While the Trump administration never informed The Times about the effort, the Biden administration continued waging the fight this year, telling a handful of top Times executives about it but imposing a gag order to shield it from public view, said the lawyer, David McCraw, who called the move unprecedented.
The gag order prevented the executives from disclosing the government’s efforts to seize the records even to the executive editor, Dean Baquet, and other newsroom leaders.
Mr. McCraw said Friday that a federal court had lifted the order, which had been in effect since March 3, freeing him to reveal what had happened. The battle was over an ultimately unsuccessful effort by the Justice Department to seize email logs from Google, which operates The Times’s email system, and which had resisted the effort to obtain the information.
The disclosure came two days after the Biden Justice Department notified the four reporters that the Trump administration, hunting for their sources, had in 2020 secretly seized months of their phone records from early 2017. That notification followed similar disclosures in recent weeks about seizing communications records of reporters at The Washington Post and CNN.
Mr. Baquet condemned both the Trump and Biden administrations for their actions, portraying the effort as an assault on the First Amendment.

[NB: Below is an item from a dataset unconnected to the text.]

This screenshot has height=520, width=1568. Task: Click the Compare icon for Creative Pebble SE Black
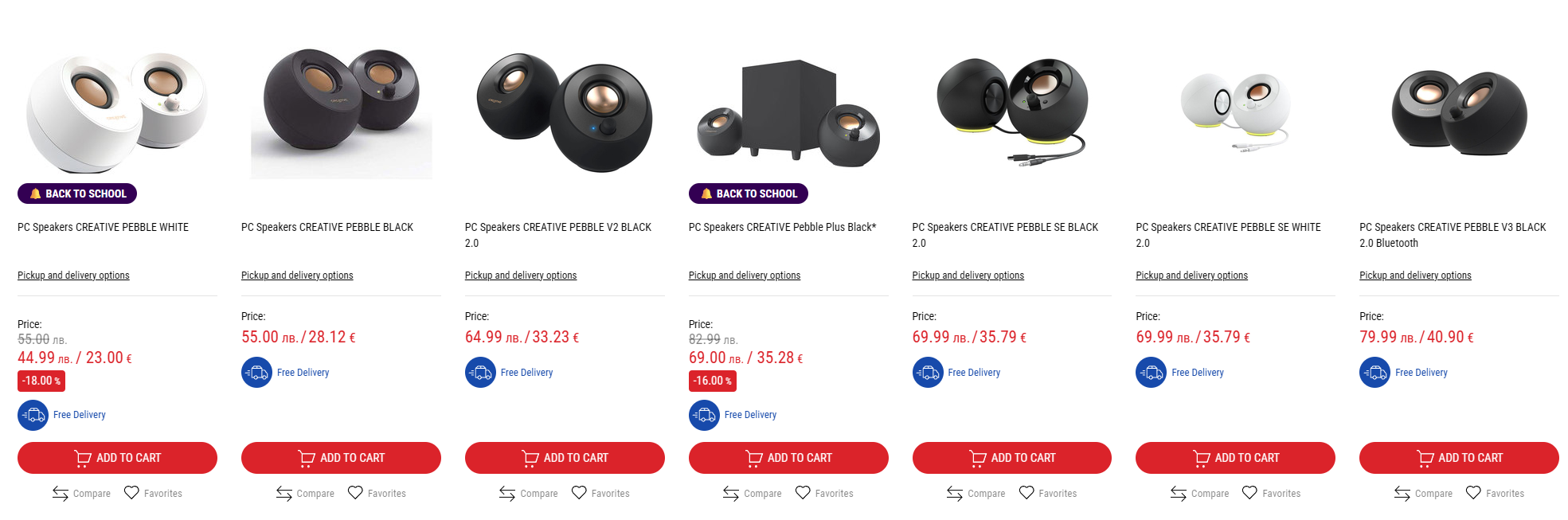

“Clearly, Google did the right thing, but it should never have come to this,” Mr. Baquet said. “The Justice Department relentlessly pursued the identity of sources for coverage that was clearly in the public interest in the final 15 days of the Trump administration. And the Biden administration continued to pursue it. As I said before, it profoundly undermines press freedom.” [Continue reading…]
The Biden administration said on Saturday that no one at the White House had been aware that the Justice Department was seeking to seize the email data of four New York Times reporters and had obtained a gag order in March barring a handful of newspaper executives who knew about the fight from discussing it.
The disavowal came one day after a court lifted the gag order, which permitted a Times lawyer to disclose the department’s effort to obtain email logs from Google, which operates the Times’s email system. It had begun in the last days of the Trump administration and continued until Wednesday, when the Biden Justice Department asked a judge to quash the matter without having obtained the data about who had been in contact with the reporters.
“As appropriate given the independence of the Justice Department in specific criminal cases, no one at the White House was aware of the gag order until Friday night,” Jen Psaki, a White House spokeswoman, said in a statement.
The administration also announced that the Justice Department was formally changing its leak investigation policy to ban seizures of reporters’ phone and email records in an effort to uncover their sources. [Continue reading…]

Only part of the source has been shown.